Compartment Dependence of T‐Lymphocyte Motility

Fresh human T lymphocytes from the blood of healthy individuals exhibited few motile forms, i.e. nonspherical shape and lamellar surface activity, when allowed to settle on a plastic surface. This poor motility of ‘normal’ blood T lymphocytes is most likely physiological, since under the same conditions more than 75% of the blood lymphocytes from T‐cell chronic lymphocytic leukaemia (TCLL) cases showed motile forms. In contrast to blood T cells, a large proportion of fresh human splenic T lymphocytes from separate individuals generally showed motile behaviour within 1 h when plated on a substrate.
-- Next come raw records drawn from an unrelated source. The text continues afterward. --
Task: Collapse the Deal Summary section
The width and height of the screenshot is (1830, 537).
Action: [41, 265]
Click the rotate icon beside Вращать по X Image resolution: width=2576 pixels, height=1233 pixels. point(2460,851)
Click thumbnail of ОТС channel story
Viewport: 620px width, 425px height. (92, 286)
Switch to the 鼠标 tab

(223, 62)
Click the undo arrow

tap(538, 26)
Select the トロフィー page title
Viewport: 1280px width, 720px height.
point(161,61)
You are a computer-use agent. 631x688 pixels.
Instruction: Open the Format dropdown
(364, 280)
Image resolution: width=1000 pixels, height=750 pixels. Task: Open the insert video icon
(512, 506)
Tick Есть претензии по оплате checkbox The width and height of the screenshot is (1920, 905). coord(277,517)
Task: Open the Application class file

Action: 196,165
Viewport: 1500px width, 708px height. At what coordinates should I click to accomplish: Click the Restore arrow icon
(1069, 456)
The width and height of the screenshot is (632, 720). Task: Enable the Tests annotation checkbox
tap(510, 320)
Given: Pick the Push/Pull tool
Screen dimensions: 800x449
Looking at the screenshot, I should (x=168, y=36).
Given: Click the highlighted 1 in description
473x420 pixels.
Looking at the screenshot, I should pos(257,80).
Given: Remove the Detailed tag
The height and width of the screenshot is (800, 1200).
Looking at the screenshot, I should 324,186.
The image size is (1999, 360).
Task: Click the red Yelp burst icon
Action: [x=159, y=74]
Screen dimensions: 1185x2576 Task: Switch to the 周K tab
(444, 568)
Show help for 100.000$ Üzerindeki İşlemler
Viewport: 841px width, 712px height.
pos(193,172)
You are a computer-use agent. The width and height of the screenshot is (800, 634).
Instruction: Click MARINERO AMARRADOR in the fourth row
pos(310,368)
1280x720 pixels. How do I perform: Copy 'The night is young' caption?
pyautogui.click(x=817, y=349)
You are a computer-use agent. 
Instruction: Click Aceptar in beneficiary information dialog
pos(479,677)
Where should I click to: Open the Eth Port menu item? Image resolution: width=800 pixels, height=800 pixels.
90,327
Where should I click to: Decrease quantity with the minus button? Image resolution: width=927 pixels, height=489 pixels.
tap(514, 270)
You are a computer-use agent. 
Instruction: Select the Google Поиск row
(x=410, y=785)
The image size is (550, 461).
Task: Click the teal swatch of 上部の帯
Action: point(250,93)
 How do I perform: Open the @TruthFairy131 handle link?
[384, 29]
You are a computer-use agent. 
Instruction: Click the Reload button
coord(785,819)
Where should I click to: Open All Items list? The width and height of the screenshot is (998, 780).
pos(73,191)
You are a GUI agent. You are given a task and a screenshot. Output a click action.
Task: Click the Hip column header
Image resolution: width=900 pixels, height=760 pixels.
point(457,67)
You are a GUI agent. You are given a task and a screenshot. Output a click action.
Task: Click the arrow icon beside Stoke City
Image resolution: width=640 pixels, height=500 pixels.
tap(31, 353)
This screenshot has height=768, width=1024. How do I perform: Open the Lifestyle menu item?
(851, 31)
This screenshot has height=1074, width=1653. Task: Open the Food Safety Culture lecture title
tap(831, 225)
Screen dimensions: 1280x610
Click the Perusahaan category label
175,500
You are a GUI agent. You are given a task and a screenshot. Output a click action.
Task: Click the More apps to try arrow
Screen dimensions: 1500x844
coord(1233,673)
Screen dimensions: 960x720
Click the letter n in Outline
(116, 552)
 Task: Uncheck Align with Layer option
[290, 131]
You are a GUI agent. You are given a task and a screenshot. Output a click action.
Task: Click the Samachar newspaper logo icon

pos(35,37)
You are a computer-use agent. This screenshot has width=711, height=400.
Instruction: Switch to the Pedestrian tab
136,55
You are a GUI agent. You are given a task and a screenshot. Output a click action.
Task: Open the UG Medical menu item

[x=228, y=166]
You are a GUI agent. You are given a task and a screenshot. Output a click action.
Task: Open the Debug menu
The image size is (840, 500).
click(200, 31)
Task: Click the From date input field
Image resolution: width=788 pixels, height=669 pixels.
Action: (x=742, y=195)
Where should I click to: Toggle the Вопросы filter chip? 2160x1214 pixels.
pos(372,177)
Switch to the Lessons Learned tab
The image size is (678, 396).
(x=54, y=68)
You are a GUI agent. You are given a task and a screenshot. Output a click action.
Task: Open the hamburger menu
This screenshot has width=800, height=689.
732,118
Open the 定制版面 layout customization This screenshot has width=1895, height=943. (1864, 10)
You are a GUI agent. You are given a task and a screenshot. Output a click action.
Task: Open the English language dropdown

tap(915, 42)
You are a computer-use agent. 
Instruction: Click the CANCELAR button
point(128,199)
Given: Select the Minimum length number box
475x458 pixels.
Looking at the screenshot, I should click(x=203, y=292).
The rate of migration of spleen T cells into a collagen matrix was higher than that of blood T cells. The poor motile behaviour therefore appeared to be a limiting factor for translocation and migration of blood T cells within a collagen matrix. Culture on a collagen matrix at ‘low’ cell density in the presence or absence of serum for 2 days augmented the percentage of motile blood T cells lo the same level as for fresh spleen T cells, whereas culture on plastic caused a relatively moderate increase in motility. This collagen‐mediated potentiation probably does not reflect polyclonal T‐cell activation, since it occurred in serum‐free medium and appeared independent of cell interactions, and since collagen did not induce DNA synthesis. These results demonstrate two major factors regulating the ‘spontaneous’ motility of T lymphocytes, namely the location of the cell within the body and the nature of the substratum.